231
星の光と死蟹のランタンで照らされた石畳で覆われた道を俺と聖女カウスは周囲を警戒しながら歩いていた。
道の両脇に連なる石柱には様々な神の物語が刻まれている。
「これは、破壊神を始めとした悪神を讃える物語ですね。世界の終わりを予言した終末の物語。この領域の力を高めるためのものでしょう」
聖女カウスの言葉に俺は頷いた。石柱から視線を外し、道の先を見る。
言われずとも、そういったものであることはわかった。
気配が邪悪だったし、かつて幽閉塔で見たおぞましき神を讃える紋様も彫られていた。
道中、月狼服の武装司祭は次々と現れた。
一体ごとであったり、顔のない神官のデーモンを連れていたこともある。
また、二体同時にかかられたときは流石に聖女カウスの援護を必要とするほどだったが、なんとか撃退し、俺たちは中間地点らしき顔の削れた石像が並ぶ広場までやってくる。
――連戦に次ぐ連戦、さすがに休息が必要だった。
身体に溜まっている疲労をチコメッコの油脂を齧って、癒やしていく。
「これは、動かないんだな……」
広場に並ぶ石像をハルバードの刃で軽く叩けば、石の感触が返ってくる。
以前出会ったものを切り裂いたときのように、刃に肉の感触はない。
「あれは特別でしたから」
聖女カウスの様子はつらそうにもみえるが、気丈に立っている以上、俺からは何も言わない。

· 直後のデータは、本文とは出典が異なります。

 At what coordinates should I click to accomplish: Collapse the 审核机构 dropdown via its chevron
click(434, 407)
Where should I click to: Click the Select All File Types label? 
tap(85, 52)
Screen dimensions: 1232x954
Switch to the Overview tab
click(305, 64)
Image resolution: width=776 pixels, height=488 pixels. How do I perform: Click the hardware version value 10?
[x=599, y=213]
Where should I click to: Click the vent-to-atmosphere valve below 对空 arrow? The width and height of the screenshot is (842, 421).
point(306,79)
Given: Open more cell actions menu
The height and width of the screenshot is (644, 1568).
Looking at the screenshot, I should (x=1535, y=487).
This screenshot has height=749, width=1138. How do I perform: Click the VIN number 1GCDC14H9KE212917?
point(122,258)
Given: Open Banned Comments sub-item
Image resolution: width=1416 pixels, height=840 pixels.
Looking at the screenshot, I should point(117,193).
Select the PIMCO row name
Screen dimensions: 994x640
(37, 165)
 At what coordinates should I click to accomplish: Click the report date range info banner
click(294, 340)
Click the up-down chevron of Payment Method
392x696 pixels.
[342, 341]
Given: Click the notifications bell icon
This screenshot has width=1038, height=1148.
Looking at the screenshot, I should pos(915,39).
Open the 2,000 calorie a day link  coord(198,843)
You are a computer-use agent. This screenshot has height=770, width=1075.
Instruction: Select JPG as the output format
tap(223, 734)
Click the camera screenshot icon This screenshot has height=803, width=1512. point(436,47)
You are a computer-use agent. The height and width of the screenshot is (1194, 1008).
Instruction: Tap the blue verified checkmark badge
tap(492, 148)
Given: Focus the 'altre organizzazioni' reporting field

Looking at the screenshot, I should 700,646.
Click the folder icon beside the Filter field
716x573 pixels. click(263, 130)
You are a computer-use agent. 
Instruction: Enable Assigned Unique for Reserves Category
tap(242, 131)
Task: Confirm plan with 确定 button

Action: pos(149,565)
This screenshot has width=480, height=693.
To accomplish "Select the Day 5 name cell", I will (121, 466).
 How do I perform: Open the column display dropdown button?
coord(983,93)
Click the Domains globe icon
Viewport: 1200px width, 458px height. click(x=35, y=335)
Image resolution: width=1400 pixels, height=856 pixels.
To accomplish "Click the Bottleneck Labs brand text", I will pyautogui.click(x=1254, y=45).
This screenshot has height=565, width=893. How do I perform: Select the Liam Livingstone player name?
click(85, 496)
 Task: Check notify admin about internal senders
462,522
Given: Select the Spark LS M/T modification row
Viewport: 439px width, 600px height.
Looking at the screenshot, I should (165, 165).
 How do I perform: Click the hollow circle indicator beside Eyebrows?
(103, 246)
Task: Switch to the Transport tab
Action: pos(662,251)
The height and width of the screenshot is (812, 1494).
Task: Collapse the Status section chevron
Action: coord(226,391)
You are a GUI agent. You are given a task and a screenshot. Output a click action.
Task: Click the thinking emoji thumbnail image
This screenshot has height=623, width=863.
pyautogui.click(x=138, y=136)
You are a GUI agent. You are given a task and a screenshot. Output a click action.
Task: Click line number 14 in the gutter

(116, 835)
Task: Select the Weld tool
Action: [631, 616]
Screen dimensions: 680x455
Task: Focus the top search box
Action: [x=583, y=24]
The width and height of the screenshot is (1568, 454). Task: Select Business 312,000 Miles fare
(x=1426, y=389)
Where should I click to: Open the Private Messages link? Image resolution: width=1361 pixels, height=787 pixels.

チコメッコの油脂を差し出せば、小さく祈り捧げて、彼女はそれを口にした。
「肥沃と家畜の神チコメッコは……――やめておきましょうか」
「どうした?」
「自分に穴が空いたかのように記憶が零れ落ちていく、それが恐ろしくて思い出すように知識を語っていましたが……神の真実の多くを、キース様に語るべきではないと思ったからです」
「それは、そうだな」
神の真実、俺も特段興味はない。
しばらく沈黙が続く。
身体の感触を確かめつつ、食事を終え、武器にこびりついた瘴気を祝福の奇跡で除き、砥石で刃を鋭く保ってから飲み水代わりのワインを口にした。
「休んだし、行くか」
「はい」
聖女カウスは、座っていた水の枯れた噴水の縁から立ち上がる。
俺はふと、思う。
彼女の語る神の真実に興味はないが、この聖女のことは少し興味があった。
奇縁なれど、こうしてともに探索をしているのだ。
ただデーモンを殺し続けるだけでは面白くない。
◇◆◇◆◇
聖女カウスのことは、もちろん突っ立って聞くわけではない。
退屈ではない道中の肴として聞くのだ。
ハルバードで巡礼者の姿をした神官もどきどもを殺しながら俺たちは夜の石畳の道を歩いていく。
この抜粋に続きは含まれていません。